The reading is very telling about the manner in which art, status, patrons, artists, and audiences were connected in Renaissance Italy. From the reading it becomes clear that many factors were considered when a patron pursued an artist to create a piece of art. Patrons had desires of improving status for themselves and their families, as well as enriching the city in which they lived, while promoting worship and a better afterlife for themselves. This desire could not be fulfilled without the proper artist, who was usually an elite artist who only interacted with the elite patrons---money alone could not afford the artist's services. The mechanisms by which this art was constructed and subsequently the way status was portrayed varied greatly. Different art forms were constructed. In addition, different methods of distinction were employed by patrons to set themselves apart from those of lesser status.

 

1. Private Patrons: Merchants and humanists, aristocrats, rulers, even a few artists.

Corporate Patrons: City governments, religious orders, and brotherhoods or confraternities

Relationship: Private and corporate patrons overlapped at times, especially since individuals sometimes represented the interests of the groups to which they belong.

Significance: The patron (along with the artist) needed to be able to predict how the audience would receive the artwork produced. The patron was the principal in the principal-agent relationship. This principal is responsible for knowing what he or she wants commissioned. An individual patron acted as a representative of a family, brotherhood, or guild. He or she played a significant role as an agent for many audiences including his clan, fellow citizens, and the heavenly one.

2. Stakes: Better afterlife if patrons drew pictures that inspired or aided worship; they could also impress the elites of the cities or regions by creating displays that would please those elite and thus increase their status, and establish an honorable reputation (for example putting coat of arms on the back of vestments which could be seen well by all the people). Also, in his treatise On the Art of Building, the humanist Leon Battista Alberti wrote that "we build great works so as to appear great in the eyes of our descendants; equally we decorate our property as much to distinguish family and country as for any personal display".

Benefits: Exquisite homes, the opportunity to serve God, honor the city, obtain goodwill from local rulers, celebrate/commemorate the family/guild of the artist, and commemorate the artist himself.

*MATERIAL PROVIDED*:
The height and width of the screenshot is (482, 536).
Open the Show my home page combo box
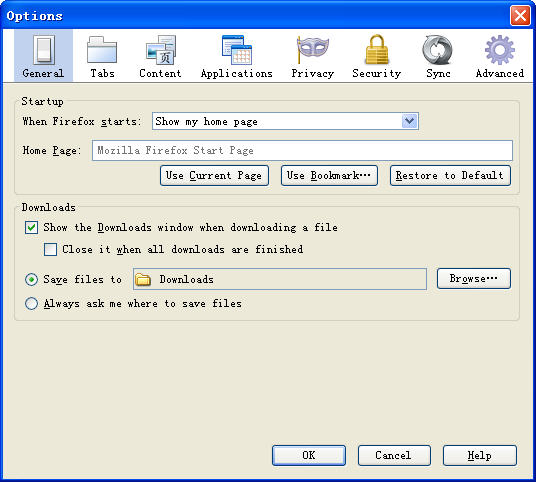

*TASK PROMPT*: Give a continuation of the passage on Renaissance art patronage, picking up after its last line. You can set the material aside.

*FINAL RESULT*:
Costs/limitations: Availability of desirable artists, materials, and display locations, prestigious locations were always highly sought after yet not readily available. Also, financial outlay and the risk that the artwork produced by the artist is received negatively by audiences. Another constraint are the unspoken rules of decorum-patrons could not place any art from just anywhere they wanted, nor could they attempt to construct any type of art form merely because they had the financial means of doing so. Chapel decorations had to identify and thus celebrate the holy figure to which the altar was dedicated. Chance of bankruptcy from the sheer cost of building these magnificent structures, some chapels only had one altarpiece, chance of unwanted envy or public rage from others,

3. The ability for social mobility provided incentive to the Patrons Payoff. Those with the money could greatly enhance their reputation. The opportunity to do repeat business with an agent; possibility of obtaining goodwill from local rulers;

4. Food, drink, narcotics, shelter, services ornaments, apparel, weapons, accoutrements, palaces and coaches are all types of conspicuous consumption. Some patrons spent large amounts of money on gardens, tapestries, and works in precious materials. In addition, they spent a lot on expensive banquets, processions, and spectacles. All of this conspicuous consumption was done as an attempt to distinguish the elite from the non-elite and those of lesser status in the region. Impressive homes, servants, and horses were also a trademark of the elite.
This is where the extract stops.